▶ **DOCUMENT TEXT**:

━━━━━━━━━━━━━━━━

The Business Judgment Rule Under Illinois Law

The business judgment rule is one of the most important defenses available to Illinois corporate officers and directors facing liability for breach of fiduciary duty. Experienced breach of fiduciary duty defense attorneys often assert the business judgment rule as a legal basis for dismissing lawsuits at the pleading stage.

The business judgment rule is a corporate law doctrine derived from case law that provides a defense to corporate officers, directors, managers, and agents of a business against personally liability. Under Illinois law, the business judgment rule presumes that corporate officers have made decisions affecting the company in good faith and in the honest belief that their decisions were in the best interest of the company.

Under the business judgment rule, corporate agents are not held personally liable for actions that they take in the ordinary course of business so long as they have acted in good faith. The rule is meant to protect corporate decision-making from judicial second-guessing and well-meaning directors who simply ended up making the wrong decision from personal liability. Overcoming the business judgment rule creates the potential for holding officers personally liable if plaintiffs can prove that the officers were not acting in good faith.

Directors and officers make thousands of decisions on behalf of their companies. Some decisions turn out to be good decisions and the shareholders profit. Some decisions turn out to be the wrong decisions though. In such cases, shareholders increasingly turn to derivative actions alleging breaches of fiduciary duties in an effort to recoup corporate losses. The officers of a corporation owe the corporation and its shareholders various fiduciary duties in the exercise of their duties. When a shareholder in a derivative lawsuit alleges that the officers have breached these fiduciary duties, Illinois courts will evaluate the officers’ conduct based on the business judgment rule. If the court determines that the corporate officers have properly exercised their business judgment, the court will not find that the officers breached their fiduciary duties.

When it comes to determining whether or not an individual properly exercised his or her business judgment, the court will look to see if the officer or director exercised due care in the performance of his or her duties. Illinois case law defines due care as “becoming sufficiently informed to make an independent business decision.”

━━━━━━━━━━━━━━━━

▶ **DATA SECTION**:
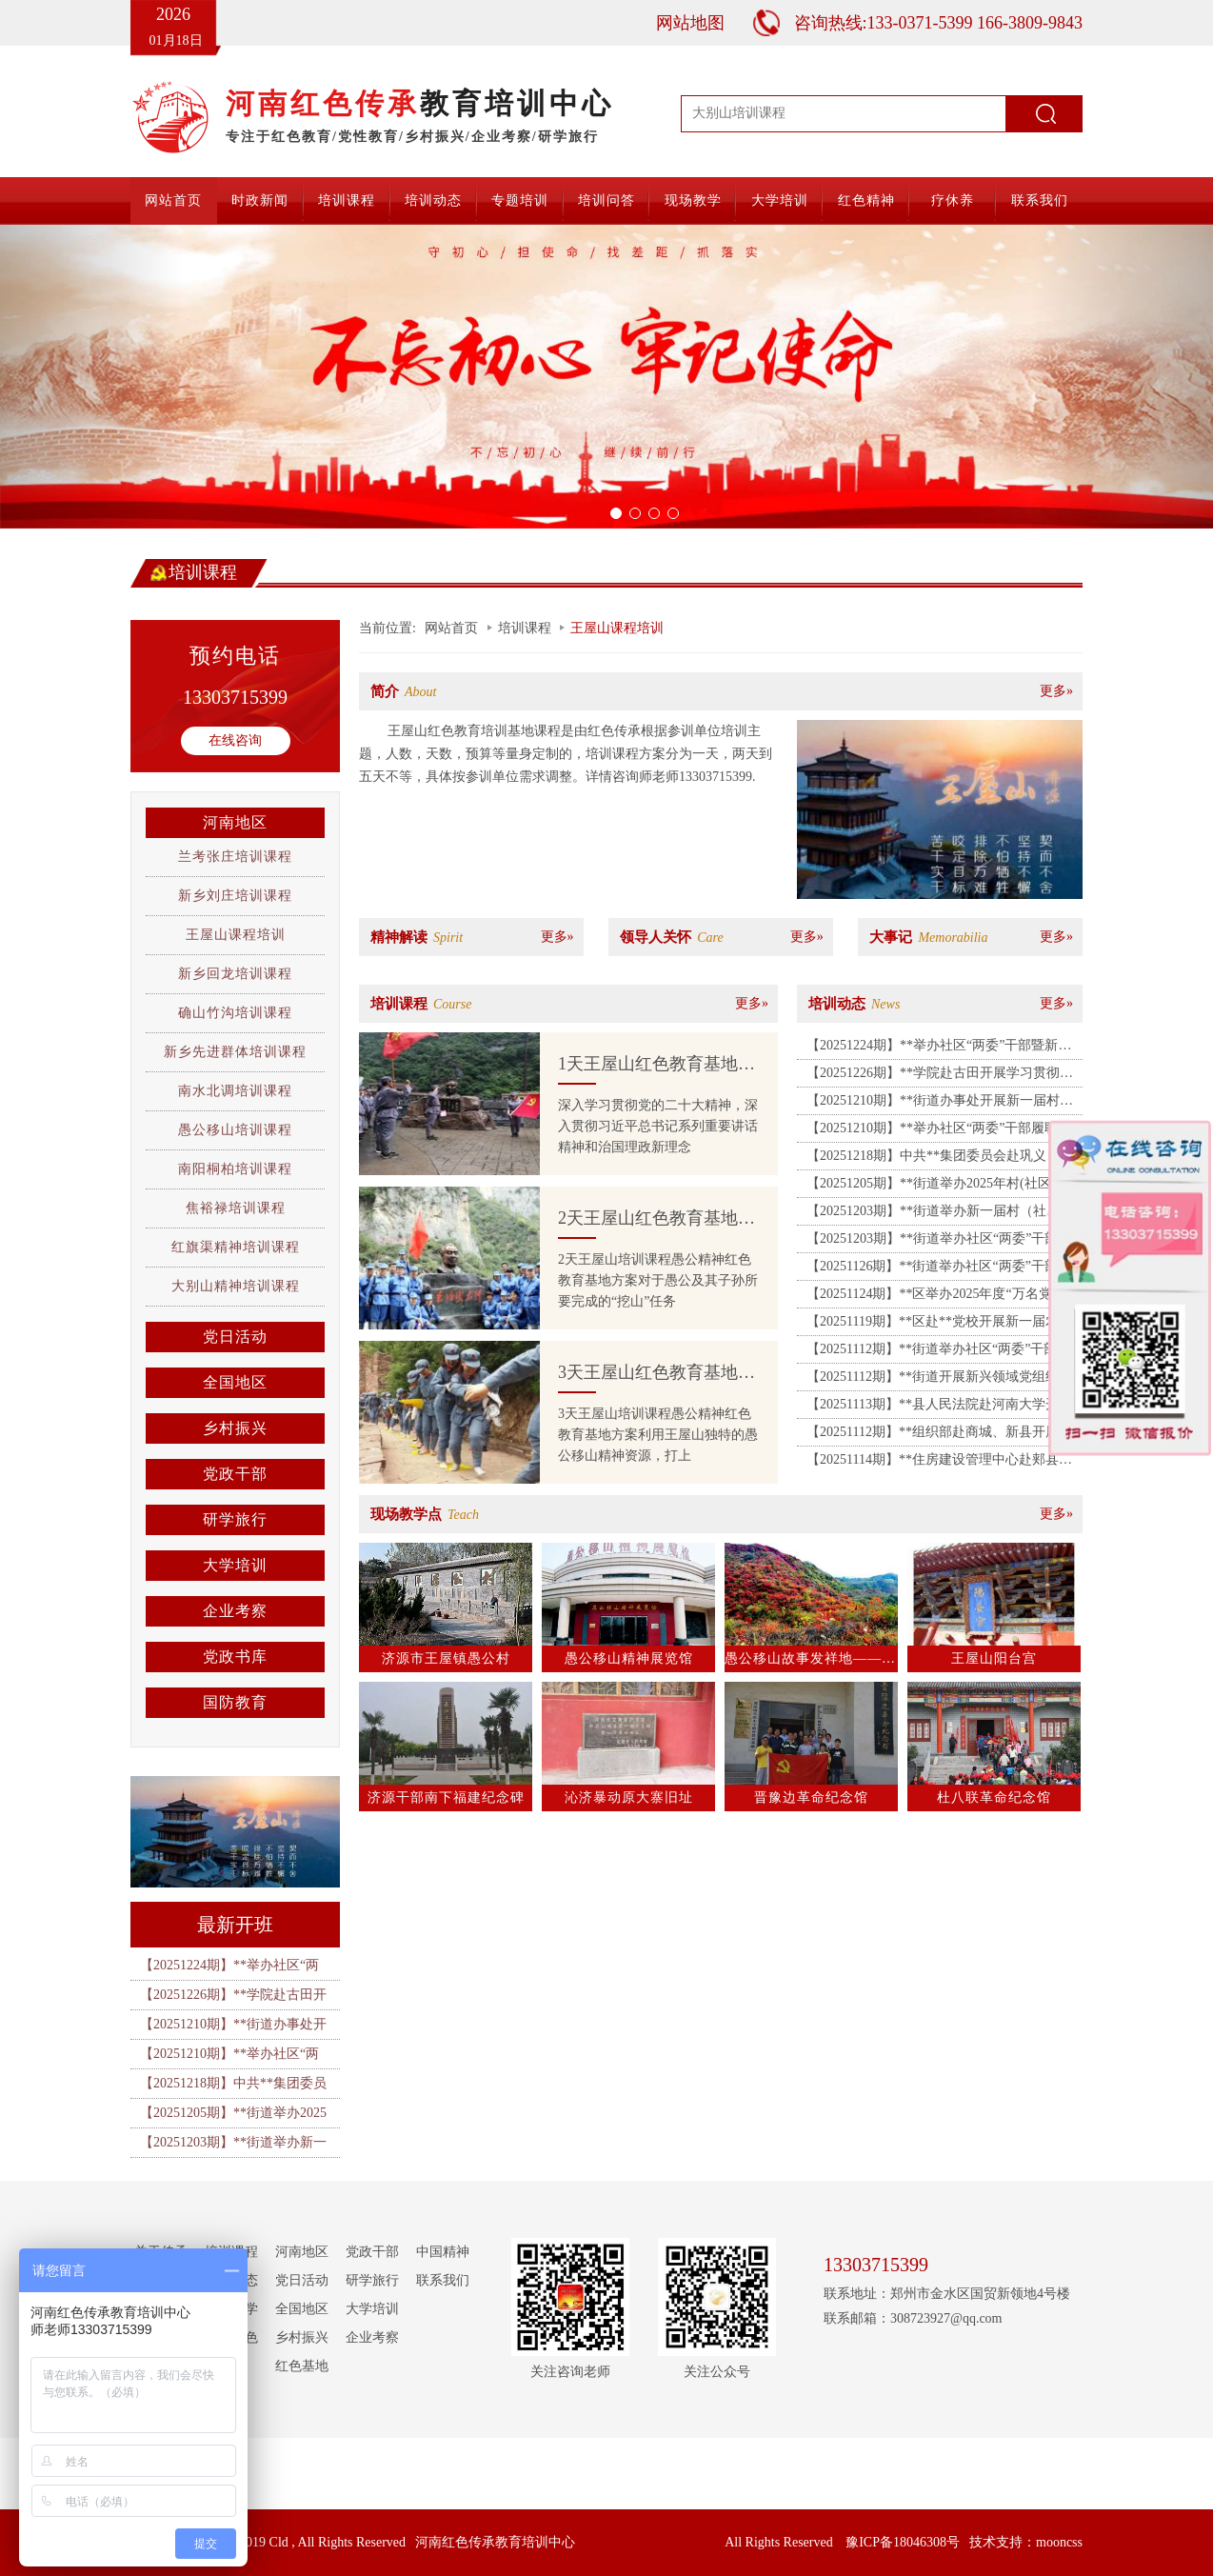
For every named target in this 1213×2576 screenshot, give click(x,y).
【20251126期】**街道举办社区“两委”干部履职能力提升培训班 (938, 1269)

━━━━━━━━━━━━━━━━

▶ **TASK GOAL**: Please set down the passage of the text on the business judgment rule from "The business judgment rule is a" up to and including "of the company.", word for word. The data can be set aside.

▶ **COMPLETE ANSWER**:
The business judgment rule is a corporate law doctrine derived from case law that provides a defense to corporate officers, directors, managers, and agents of a business against personally liability. Under Illinois law, the business judgment rule presumes that corporate officers have made decisions affecting the company in good faith and in the honest belief that their decisions were in the best interest of the company.